Fine-mapping can only be conducted for studies that we have full summary statistics for. Currently this only consists of UK Biobank summary statistics from the Neale lab. We are currently working with the GWAS Catalog to create a summary statistic repository, which will then be included in the Open Targets Genetics. We encourage the scientific community to submit their full summary statistics to the GWAS Catalog.

Why isn't my variant in the portal?

Our variant index is built from the gnomAD (v2.1) site list, filtered to keep only variants with minor allele frequency > 0.1% in any population (code). If a variant is not in our index, it will not exist in the portal.

Why doesn't my variant report the GTEx QTL?

We apply a multiple testing correction that is different from GTEx method. We use a method that is applicable across datasets, and not all datasets conduct a permutation analysis. We use a Bonferroni correction based on the number of variants tested per gene, i.e. p < 0.05 / (number of tests per gene). For example, GTEx assigns rs4734621 (8_102432699_T_C) UBR5 whereas our V2G pipeline assigns it to ODF1 and NCALD. More details on filtering can be found in the pre-processing help page

How do I download the credible set of variants for an association of interest?

Credible set information is available for all studies that have gone through our fine-mapping pipeline. The full set of variants in the 95% credible set can be downloaded using the Tag Variant table on the Variant page for the lead-variant at your locus of interest.
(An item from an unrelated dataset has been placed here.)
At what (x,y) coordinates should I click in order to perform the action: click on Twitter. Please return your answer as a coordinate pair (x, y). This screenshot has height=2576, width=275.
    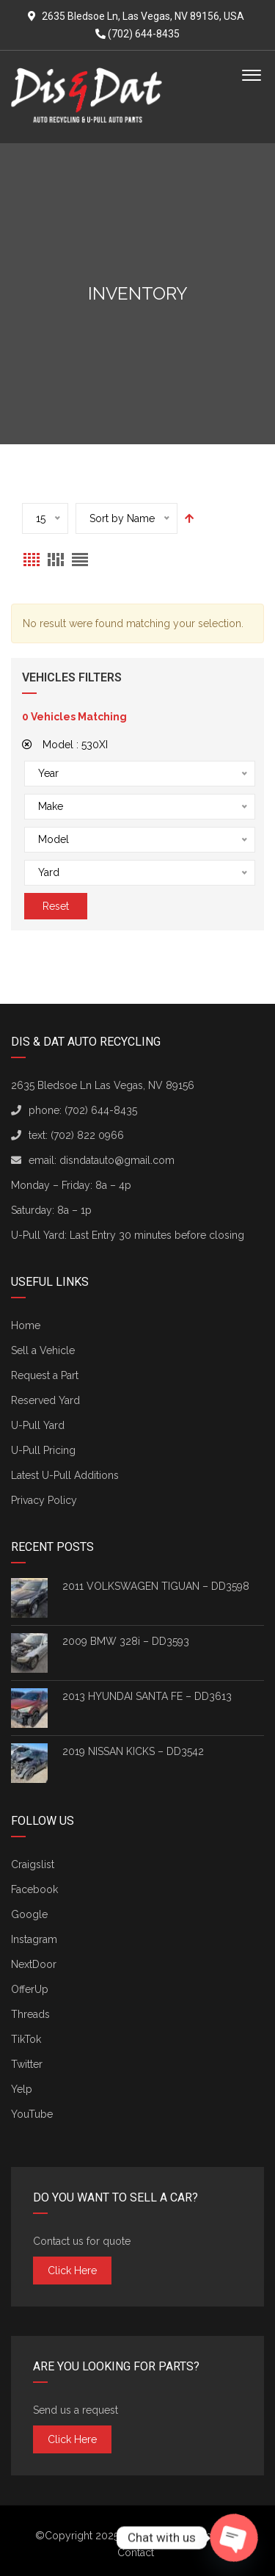
    Looking at the image, I should click on (27, 2064).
What Variant-to-Gene (V2G) score threshold should I use as a "significance" cut-off?

The V2G scores are intended as a way to rank genes based on all available functional data. We do not provide an arbitrary cut-off for V2G scores.
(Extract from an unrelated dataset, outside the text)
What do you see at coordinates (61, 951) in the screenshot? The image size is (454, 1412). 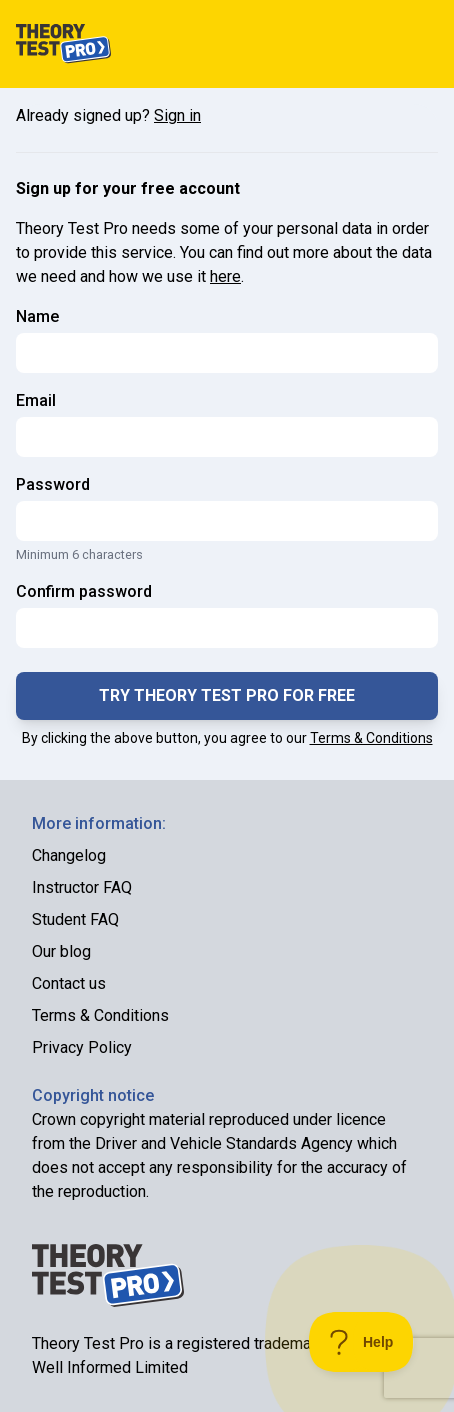 I see `Our blog` at bounding box center [61, 951].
The data used to calculate V2G scores are already pre-filtered to remove associations with low evidence after multiple testing procedures are applied. Therefore, any (V,G)(V,G) pair with a non-zero score has at least one good string of evidence in the data. The higher the V2G score, the more evidence there is for a functional association.

Why are case counts missing for some case-control studies?

Sample case counts are stored as part of a text string in GWAS Catalog. This makes the information difficult to parse reliably. We have decided not to show case numbers for these studies.

What is the alternative allele? Why not use the minor allele?

The reference (ref) and alternative (alt) alleles can be determined by looking at the variant ID, which takes the form: chromosome_position_reference_alternative

The ref allele refers to the base that is found in the reference genome, currently GRCh38 in the portal. The alt allele refers to any base, other than the reference, that is found at the locus. The alt allele is not necessarily the minor allele.

For example, if we look at rs2476601 (1_114377568_A_G). A is the ref, and G is the alt. The allele frequencies and effect are with respect to the alt. So the G has frequency of 0.88 in Non-Finnish European, making it the major allele and A the minor allele.

There can be more than 1 alt allele per position in the genome, in which case they will appear as two separate variant IDs in the portal.

Using ref/alt, as opposed to major/minor, keeps things consistent across studies/populations.

Why is the number of independently associated loci different in the portal compared to the study's publication?

We report any association that is curated by the GWAS Catalog (see inclusion criteria), except for a subset of studies (N=162) for which we apply an additional step of distance based clumping (±500kb).